TASK REQUIREMENTS:
(1) Answer these from the article on the bikini barista lawsuit:
(a) On what date did the state Attorney General's office file the lawsuit?
(b) Over how many years does the complaint allege the employer's conduct took place?
(c) Who does the article say can commit quid pro quo harassment?
(2) Can you sum up the article on the bikini barista lawsuit in two sentences?
(3) How would you put this sentence from the article on the bikini barista lawsuit into Spanish: "To constitute a hostile work environment, first, the comments themselves must be based on a protected characteristic, such as sex."

DOCUMENT EXCERPT:
A Brewing Bikini Controversy Leads to Lawsuit

Perhaps riffing off the well-known bar where female employees wear scantily clad uniform, you know, rhymes with “Scooters,” one business owner started a company where women wearing bikinis acted as baristas.

They made and served lattes, Americanos, and cafe au lait at various stands in and around Washington State.

Last week, on September 16, the state Attorney General’s office filed a lawsuit against the sole manager and corporate officer for sexual harassment, retaliation, and wage theft.

What Kind of Sexual Harassment? What Did He Do?

The 12-page complaint alleges that over a 12-year period, the employer:

  • required female employees to engage in sexual acts in order to be hired, keep their jobs, and/or be given better hours, shifts, or work locations;

  • required female job applicants to strip naked in front of him during their job interviews;

  • requested that female employees or applicants jump or bend over in front of him while naked;

  • touched female employees without their permission, including kissing, hugging, and touching their private parts;

  • made sexually charged and unwelcome comments, including about his penis, and about female employees’ appearance, size, clothing, and bodies;

  • requested female applicants and employees to go to his house for job interviews or to pick up their wages, and then demanding sexual favors;

  • instructed female employees to give customers (and him) nude and sexually provocative “shows” while working; and

  • requested dates and sexual acts, including in exchange for job security, better shifts, or preferred work locations.

I am not making this up (I wish I was!). These allegations are all in the complaint.

If true, these allegations present all kinds of sexual harassment and sex discrimination prohibited by Title VII of the Civil Rights Act of 1964 (Title VII) as well as state law.

Hostile Work Environment Much?

Sexually charged comments or locker room-type banter about sex, a person’s sex life, a person’s body or attractiveness etc., made by executives, supervisor, or any employee to another may subject an employer to liability under federal law or state law if it rises to the level of sexual harassment by creating a hostile work environment.

To constitute a hostile work environment, first, the comments themselves must be based on a protected characteristic, such as sex.

If the allegations are true, check.

Second, Title VII requires that the comments are severe or pervasive enough to create a work environment that a reasonable person would consider intimidating, hostile, offensive, or abusive.

If the allegations are true, check check.

Finally, the sexually charged comments or conduct must be severe or pervasive to the point that the person harassed considers it to be offensive and abusive.

I mean…

If we’re talking sexual harassment, offensive conduct may include, but is not limited to, offensive sex-based jokes, slurs, sexual innuendo; physical assaults or threats of assaults; intimidation, ridicule or mockery, insults or put-downs, offensive objects or pictures, and interference with work performance.

These must be based on the harassee’s gender, body parts, romantic life (or seeming lack thereof), etc.

While the complaint seems to include all of this and more, much of this conduct, if proven to be true, may also constitute “quid pro quo” sexual harassment a/k/a sexual favors.

We do not write about this type of harassment often because it’s less common. One might think people would know better by now than to engage in it.

Quid Pro What?

But what the heck is “quid pro quo”? Sounds like Latin…because it is.

Quid pro quo harassment occurs when a manager, supervisor, or executive (any person with the authority to hire or fire) offers or even hints to provide another employee with a promotion, raise, or even a job or other benefit if that employee will provide some kind of sexual favor.

INFORMATION SUPPLIED:
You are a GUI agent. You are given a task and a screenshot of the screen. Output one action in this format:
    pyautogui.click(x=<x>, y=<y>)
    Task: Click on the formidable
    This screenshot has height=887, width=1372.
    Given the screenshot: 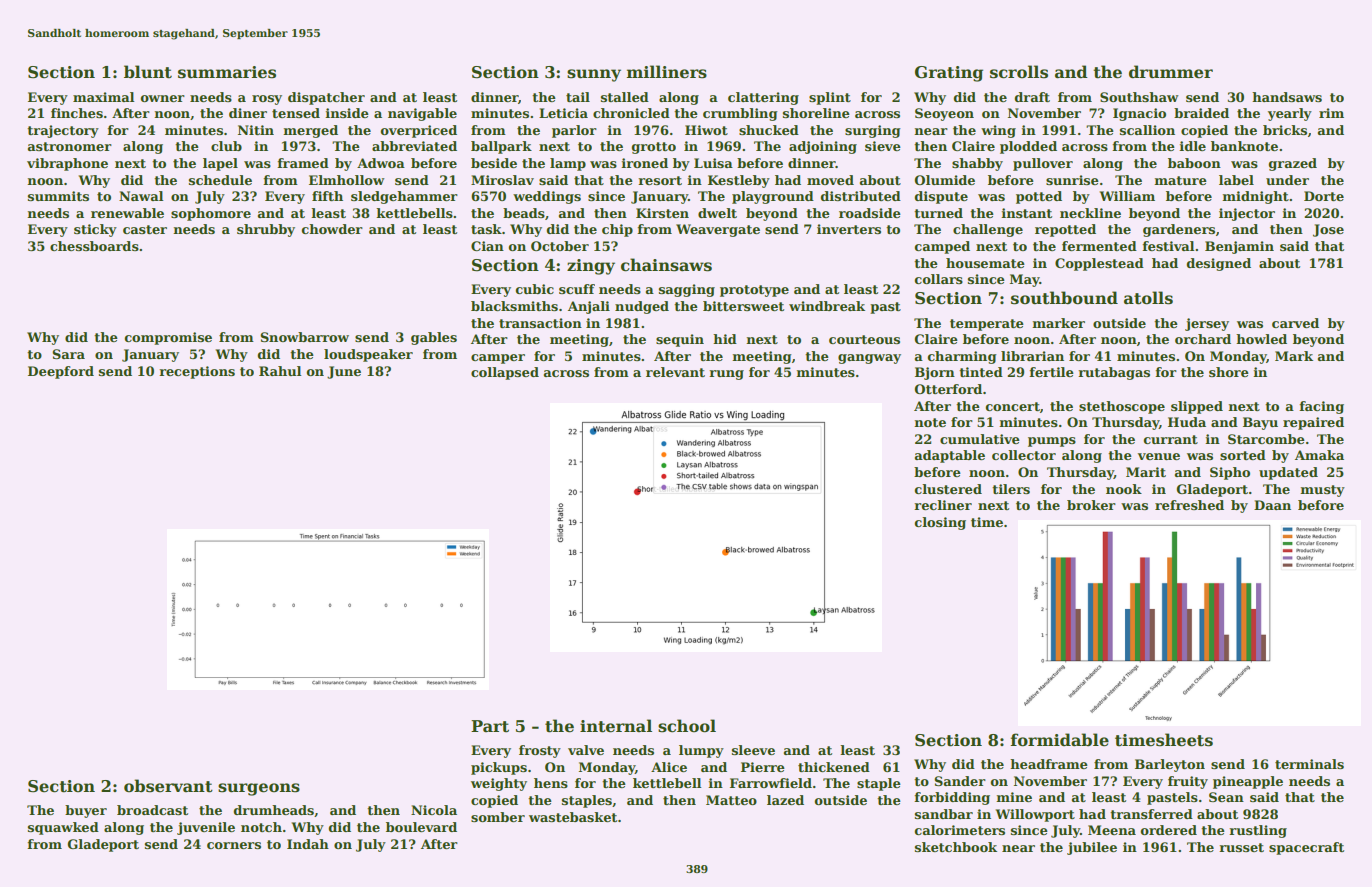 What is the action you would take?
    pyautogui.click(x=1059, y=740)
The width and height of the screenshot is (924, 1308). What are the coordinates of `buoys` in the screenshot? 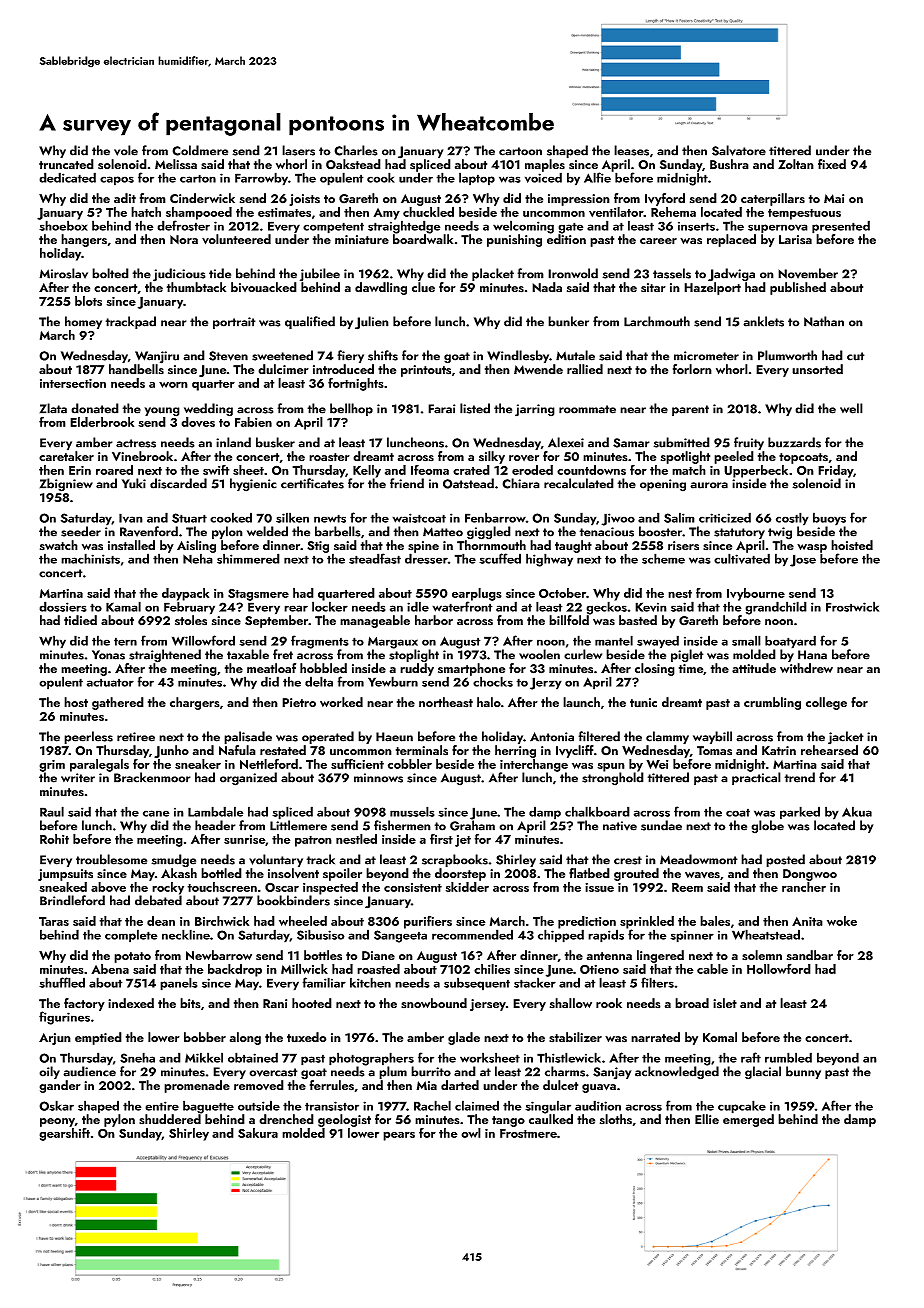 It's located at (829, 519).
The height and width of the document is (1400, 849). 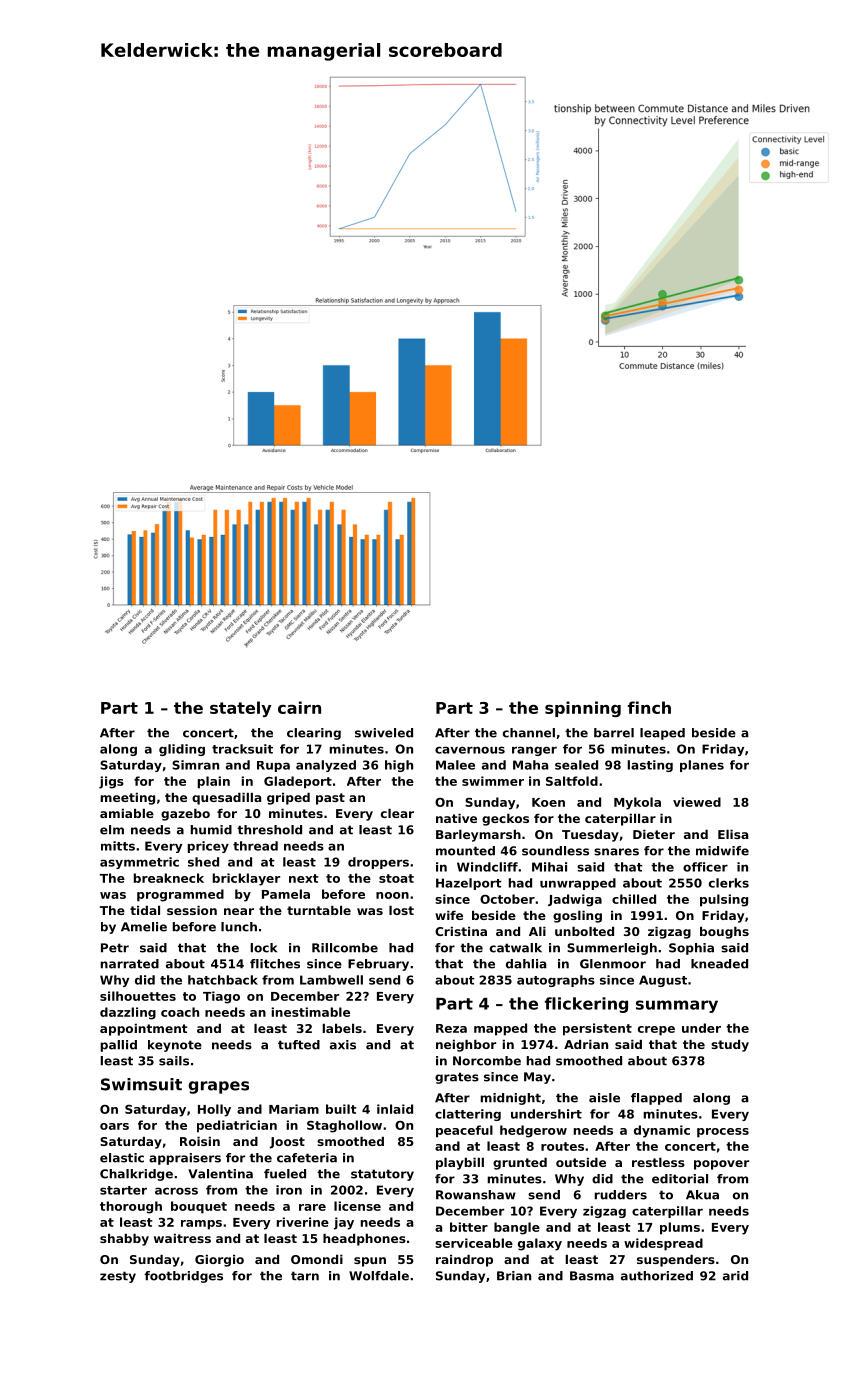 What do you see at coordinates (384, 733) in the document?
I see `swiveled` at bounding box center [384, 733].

WORKED ANSWERS:
(1)
(a) September 16.
(b) 12 years.
(c) A manager, supervisor, or executive, meaning any person with the authority to hire or fire.

(2) The Washington State Attorney General's office sued the sole manager and corporate officer of a company whose baristas wore bikinis, alleging sexual harassment, retaliation, and wage theft. The 12-page complaint says that over 12 years the employer made female employees engage in sexual acts to be hired, keep their jobs, or get better hours or locations, made applicants strip naked during interviews, and touched employees without permission, which the article says could amount to both hostile work environment harassment and quid pro quo harassment if true.

(3) Para constituir un ambiente de trabajo hostil, en primer lugar, los comentarios en sí deben basarse en una característica protegida, como el sexo.